I might have to go with plain gelatin, colored blue and flavored with ... truthfully I don't know

In the early 1990s, when we made that cake for my brother-in-law, you could buy a flavour of Australia's ubiquitous Aeroplane Jelly (jello, in US terms) called Quandong. It was blue. They now do "Berry Blue" and "Blue Heaven" instead, for a choice of pool colours.
posted by rory at 5:47 AM on October 25, 2018 [1 favorite]


Anybody have a clip of that, or know who it might be?

It was Josh Earl. Here he is.
posted by rory at 5:56 AM on October 25, 2018 [2 favorites]


They now do "Berry Blue" and "Blue Heaven"

For non-Oz readers, Blue Heaven is an established flavour in its own right.
posted by zamboni at 8:09 AM on October 25, 2018


US 1970s kid who had train cakes all the time here! They were chocolate with spice drops along the top and animal cracker cars with red shoestring licorice bars as the cage. I looked forward to my train cake every year.
posted by Stewriffic at 8:40 AM on October 25, 2018


It was Josh Earl. Here he is.

Classic Dad:

"Course I can make a cake. Piece of cake. Where d'you think that saying comes from? Nah, don't need the recipe book, put it away, don't need that. It's a train cake is it? Well, I know what a train looks like. Yeah, 'cake', 'train', train cake. Done. Now get to bed, it's a school night."
posted by paleyellowwithorange at 1:24 PM on October 25, 2018 [1 favorite]


I share a birthday with a sibling. We had to have joint birthday parties but got our own cakes as a consolation. So our poor mother made two for the same day each year. I don't think we had the book though, just pages pulled from magazines. So that probably allowed her to veto the more difficult ones.
posted by kitten magic at 3:46 AM on October 26, 2018


Does anyone have any idea why this is the case? I don't remember this cake book being particularly thick - 106 recipes doesn't seem over-the-top.

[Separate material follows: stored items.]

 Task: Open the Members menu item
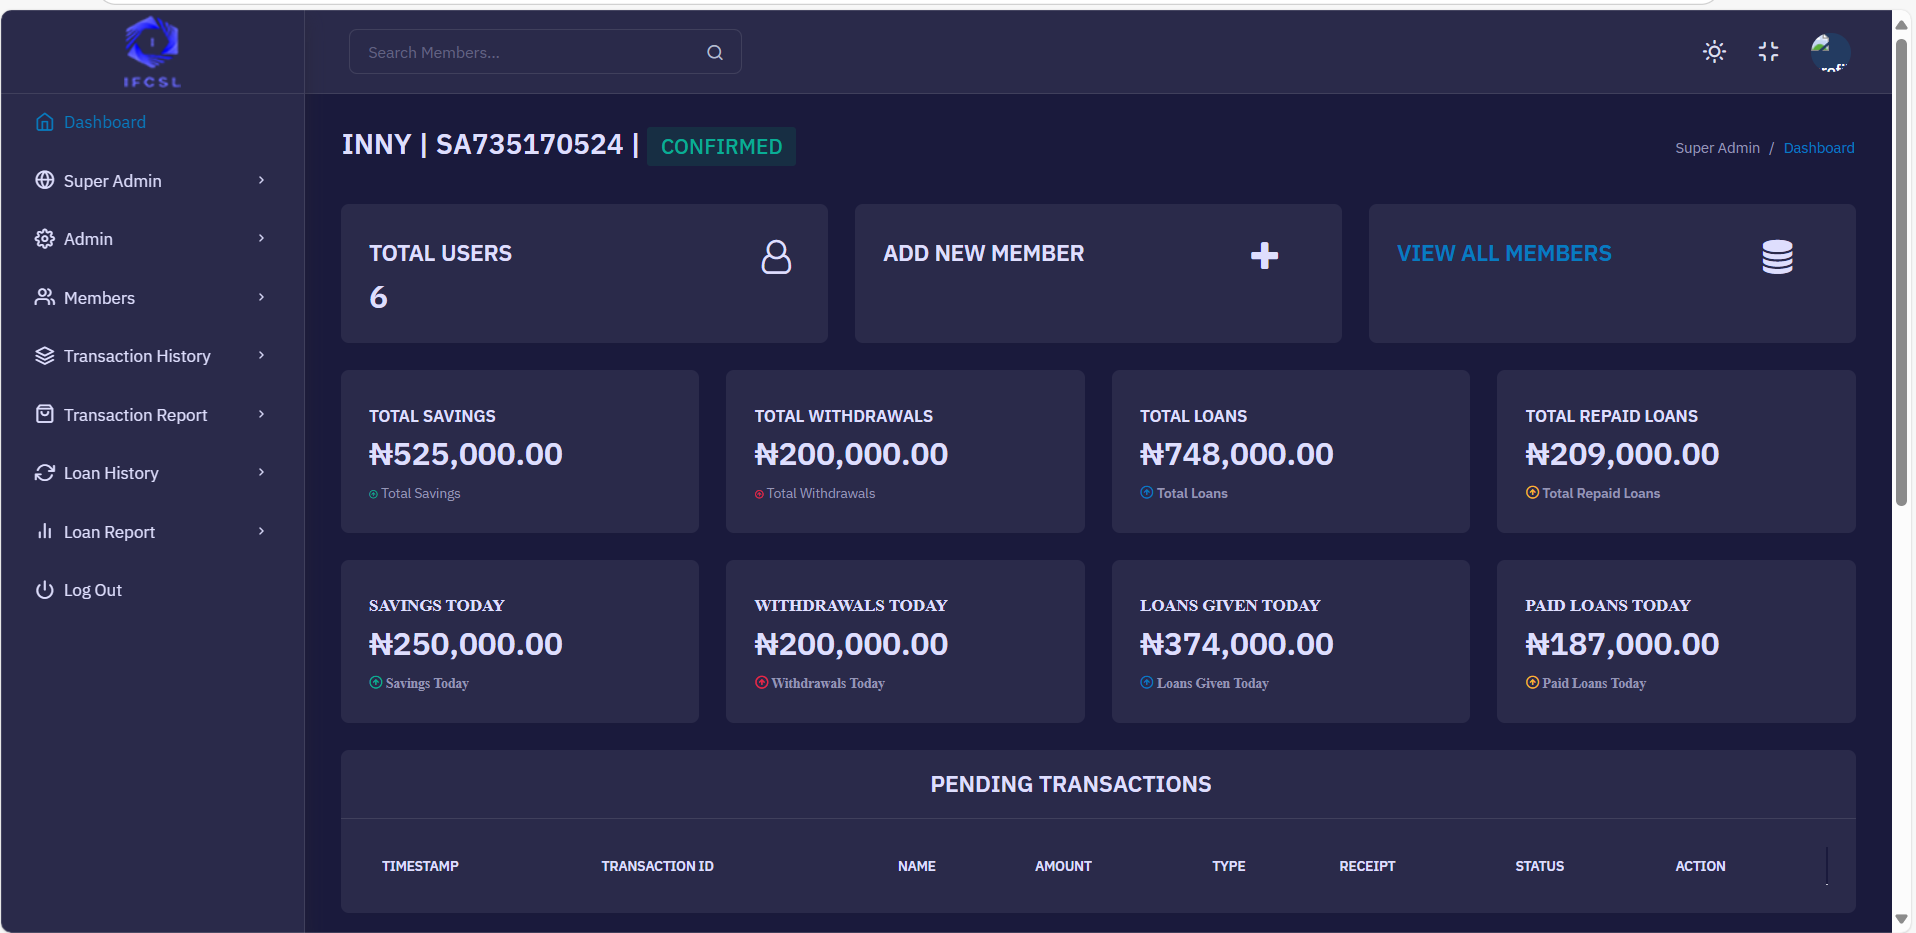(x=99, y=298)
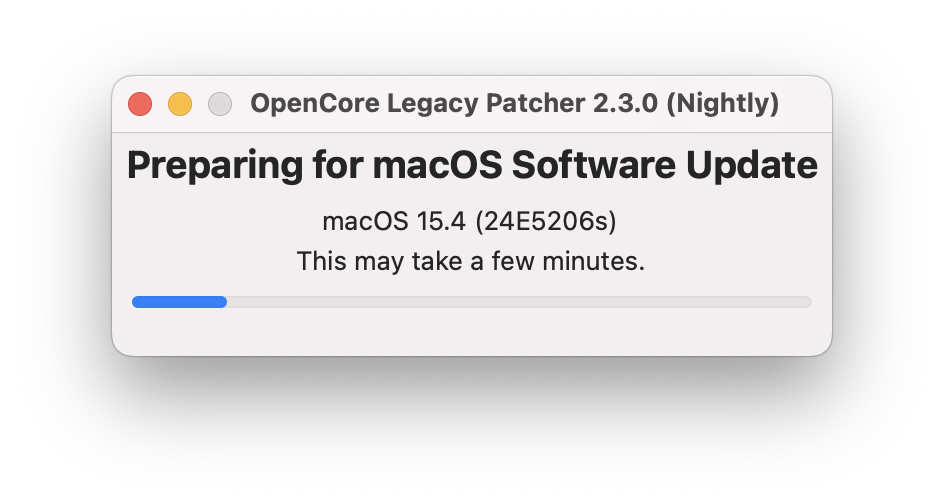Screen dimensions: 944x504
Task: Click the grayed-out zoom window button
Action: 220,104
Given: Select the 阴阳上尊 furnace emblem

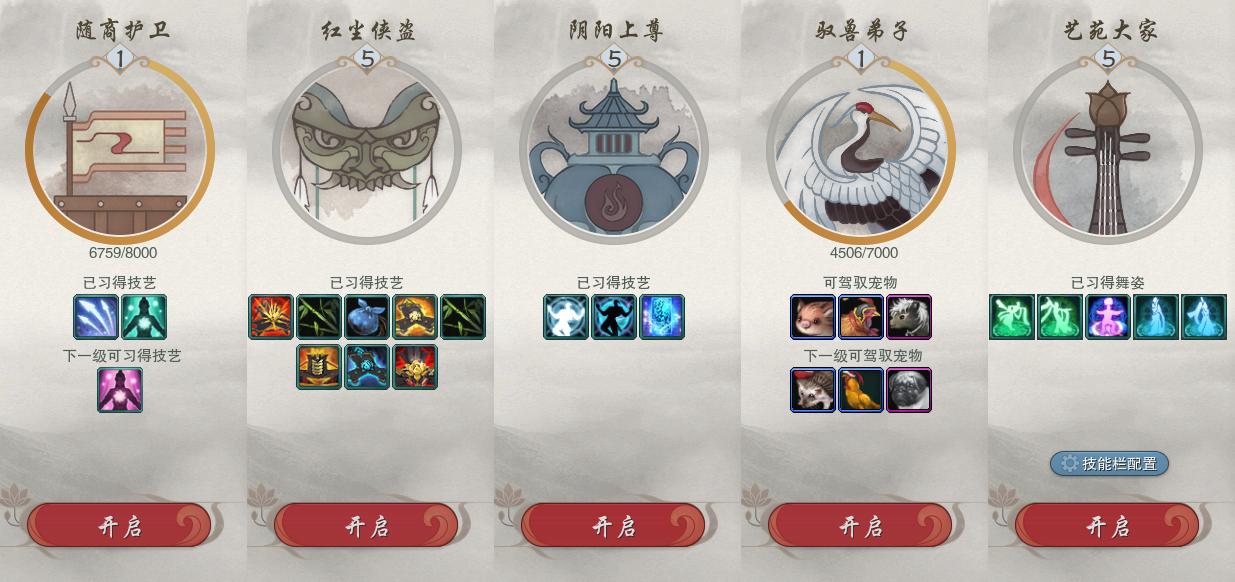Looking at the screenshot, I should pyautogui.click(x=614, y=150).
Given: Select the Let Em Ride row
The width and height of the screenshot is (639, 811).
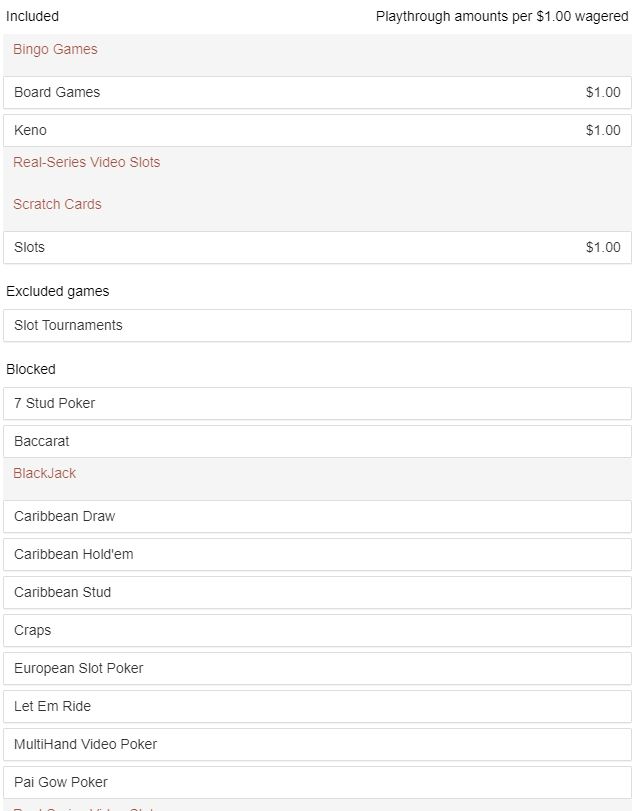Looking at the screenshot, I should tap(317, 707).
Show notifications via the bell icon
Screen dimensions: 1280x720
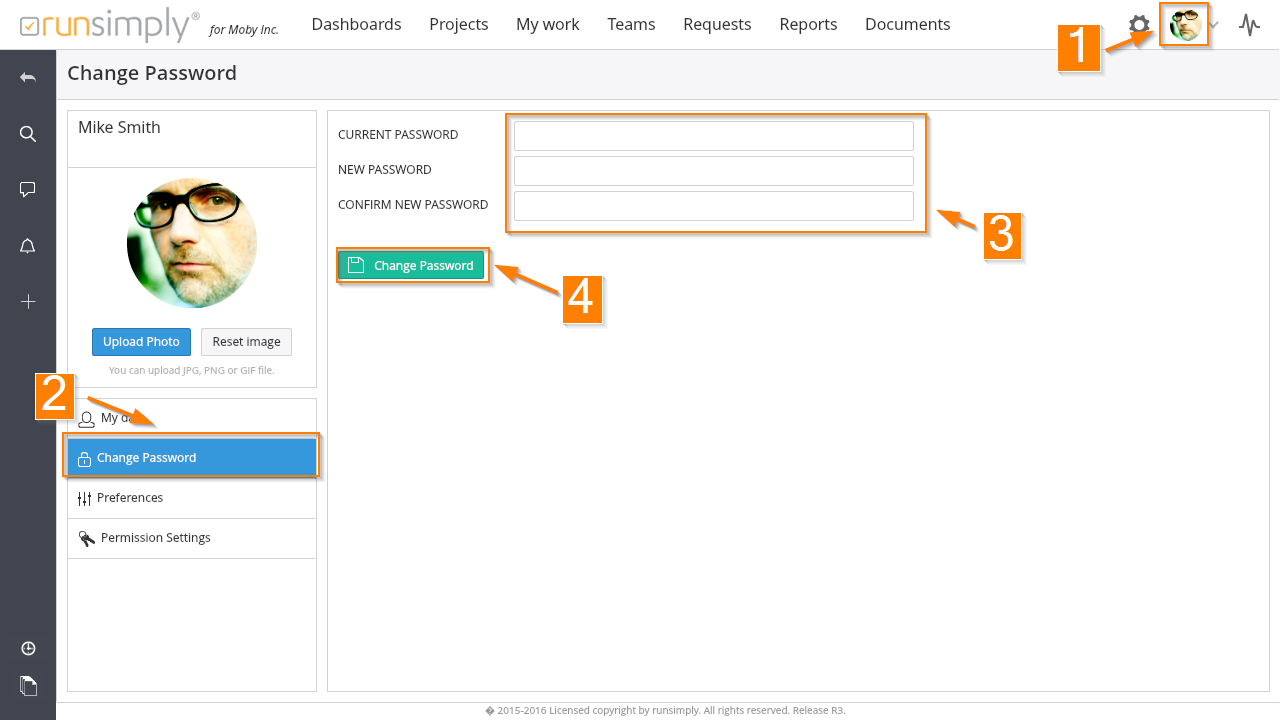click(28, 246)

I finally remembered to check this at home to confirm the reason. The newer AWW cookbooks (including the newer book of kids' birthday cakes from the early 2000s) have full-page photos of the recipes, with lots of whitespace around the single recipe on the facing page, so that each double-page spread contains only one recipe. Also, the new books are 120 pages or under. The older cookbooks are 128 pages, and you'd often have a few recipes across two pages, so not everything got a photo. This Children's Birthday Cakes book has a photo of every single cake, but many are 2/3 page photos with the recipe alongside or below them so that the whole recipe with photo fits on a page - only a minority get a double-page spread. So it fits in more recipes than the newer one does - the newer one has only 57 recipes.
posted by rory at 11:38 AM on October 26, 2018


I had the mouse and the Dolly, my sister had the train. My mum vetoed the swimming pool and we wailed in anguish, some kid at school had had it and said it was brilliant.